** Data for this task follows **

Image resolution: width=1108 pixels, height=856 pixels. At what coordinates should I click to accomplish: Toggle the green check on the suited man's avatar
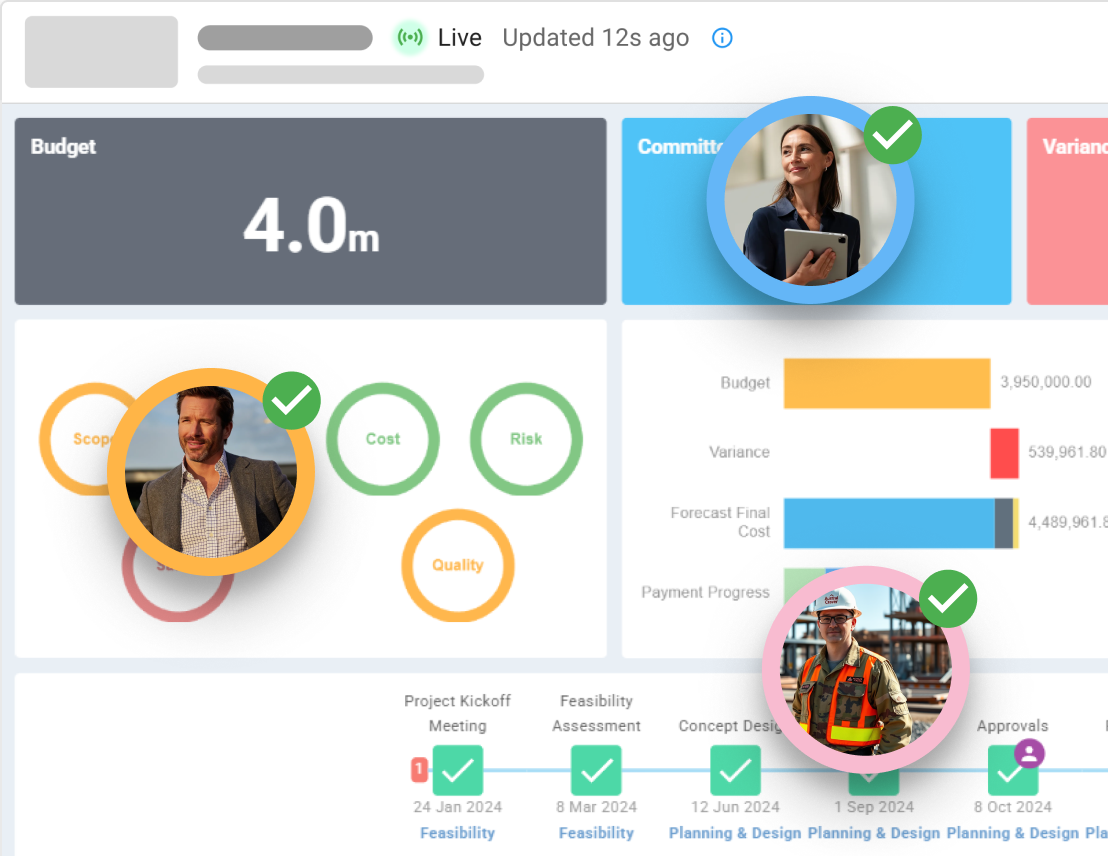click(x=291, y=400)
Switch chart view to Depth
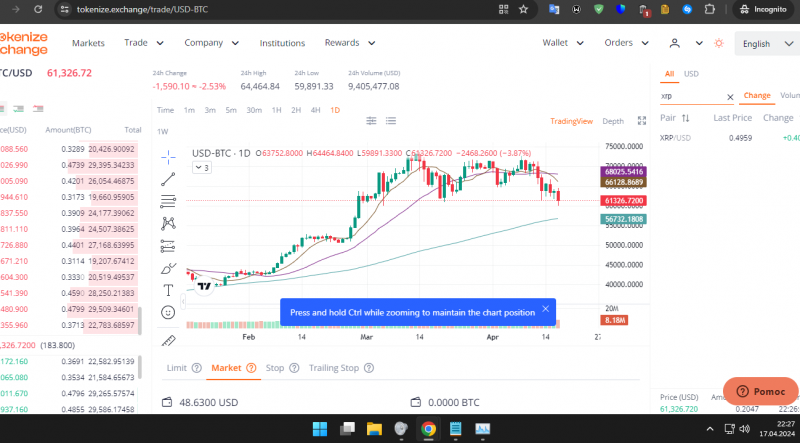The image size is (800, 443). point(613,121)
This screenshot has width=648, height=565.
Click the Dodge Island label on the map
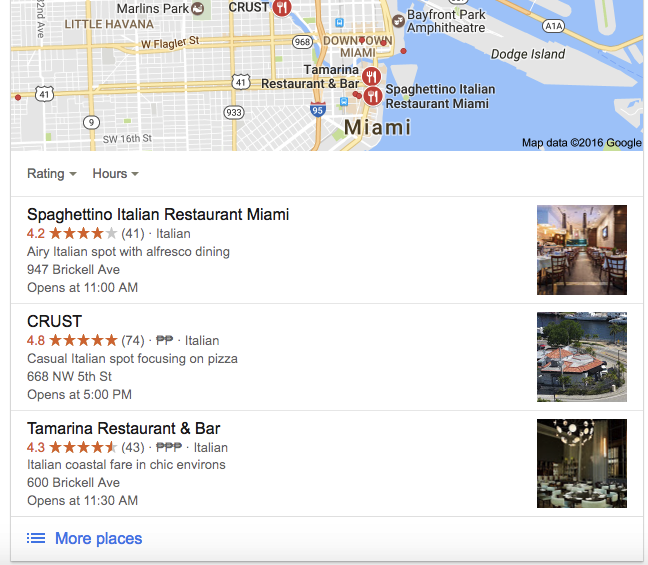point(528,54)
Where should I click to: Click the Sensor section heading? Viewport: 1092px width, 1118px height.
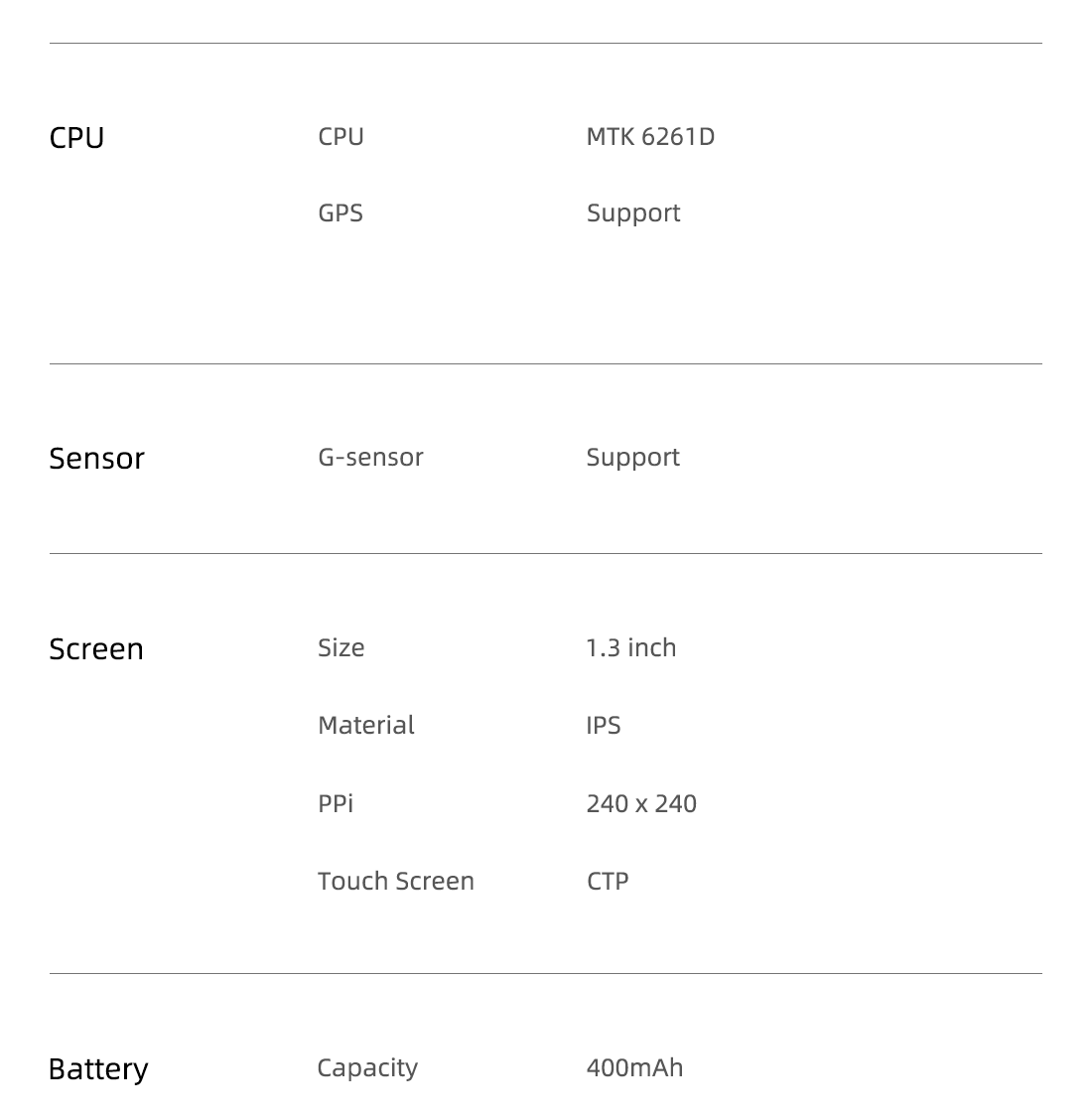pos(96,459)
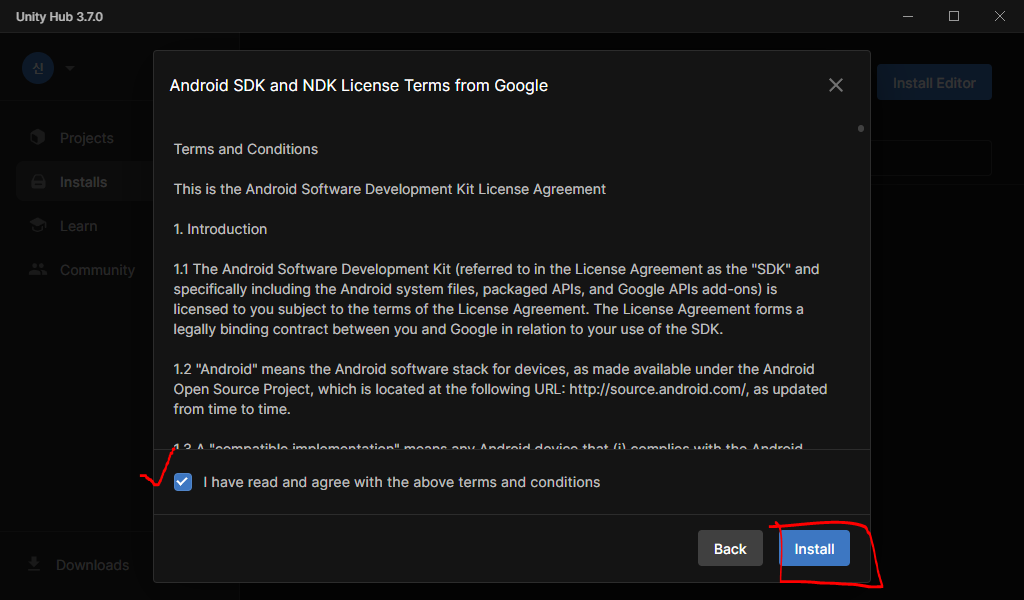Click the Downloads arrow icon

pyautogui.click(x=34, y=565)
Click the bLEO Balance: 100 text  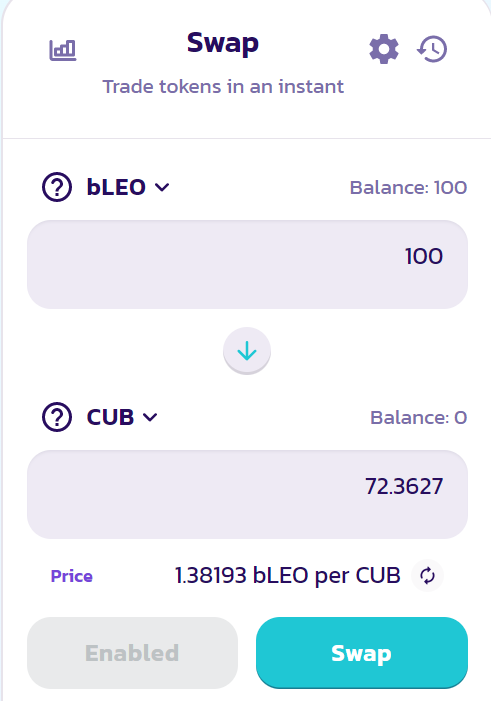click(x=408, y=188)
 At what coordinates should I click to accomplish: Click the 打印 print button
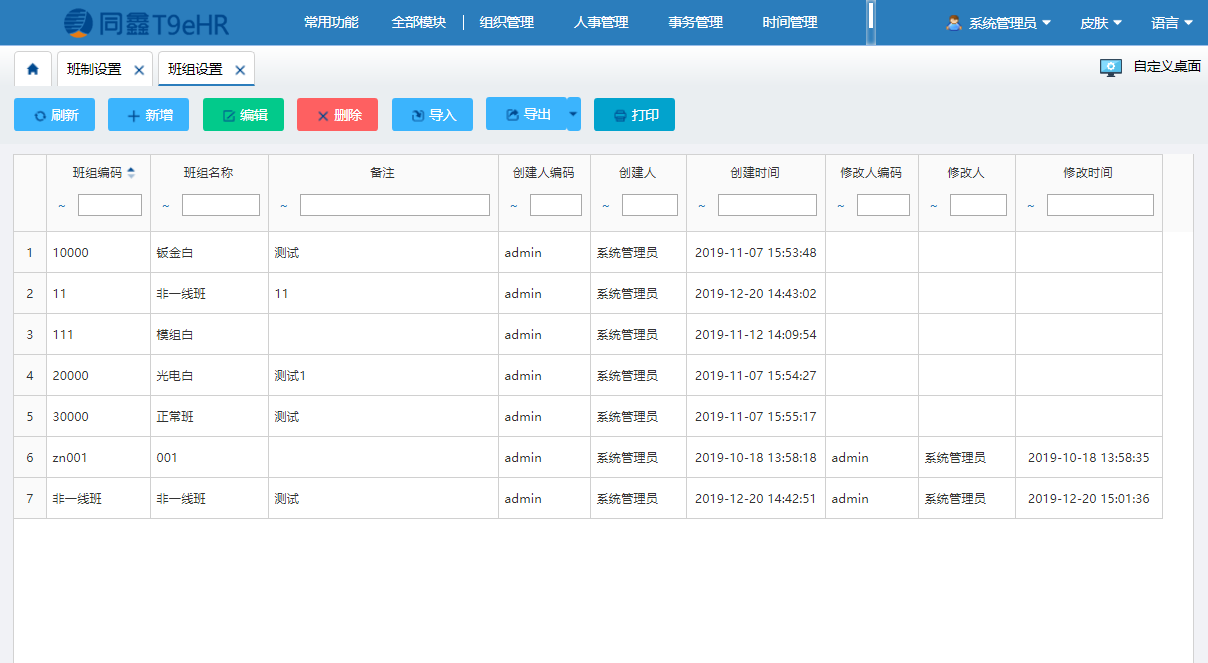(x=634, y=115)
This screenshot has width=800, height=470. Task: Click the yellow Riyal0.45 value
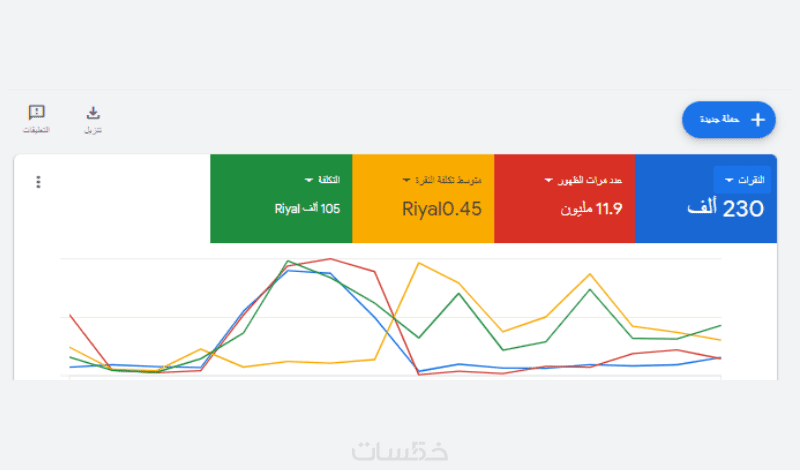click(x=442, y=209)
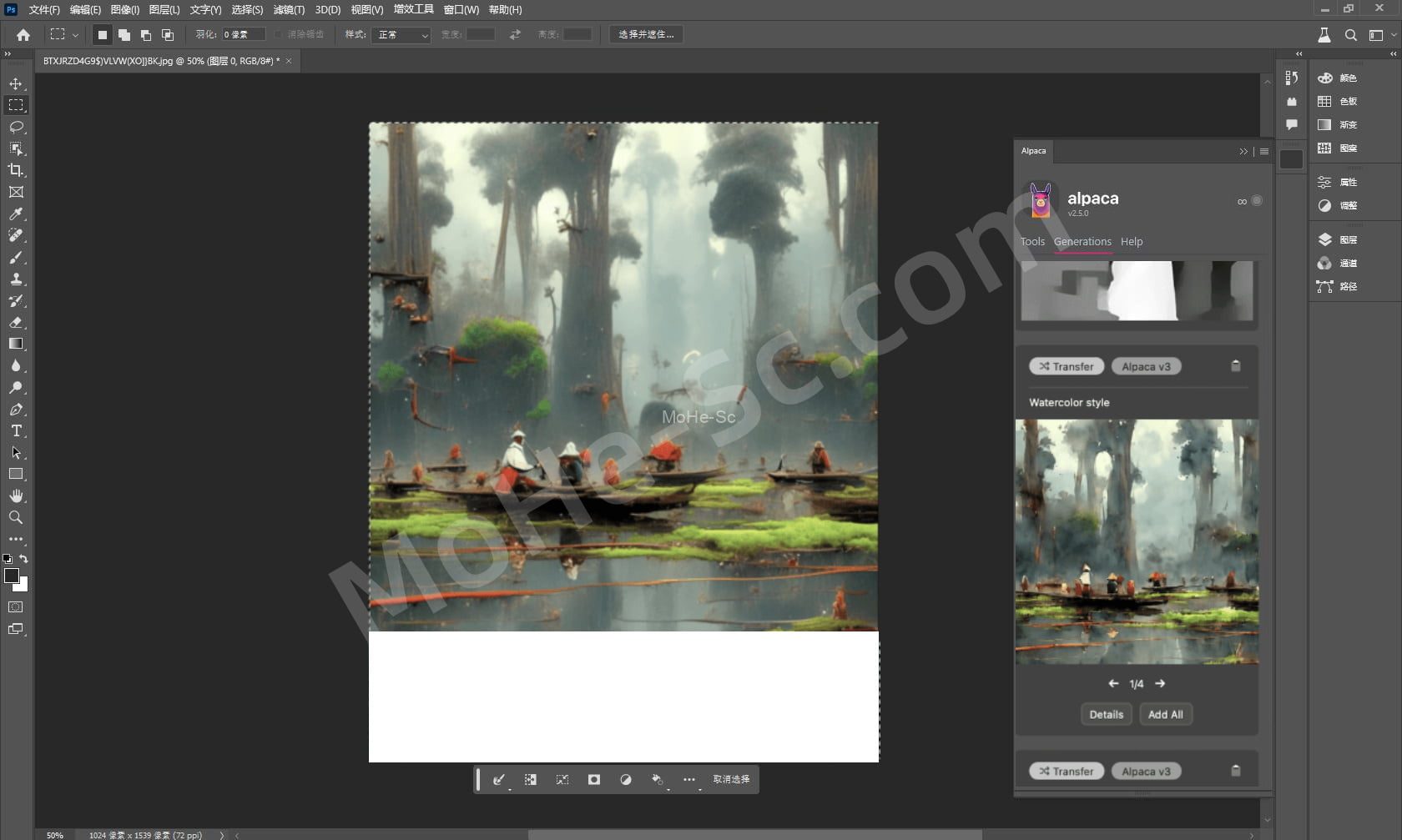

** End of Data for this task **

**What you need to do**
Begin with the line containing "This screenshot has width=800, height=470." and end with the last line of the entries above. Copy those lines exactly, both ends included, and drop every picture.

**Solution**
This screenshot has width=800, height=470. Task: Click the yellow Riyal0.45 value
click(x=442, y=209)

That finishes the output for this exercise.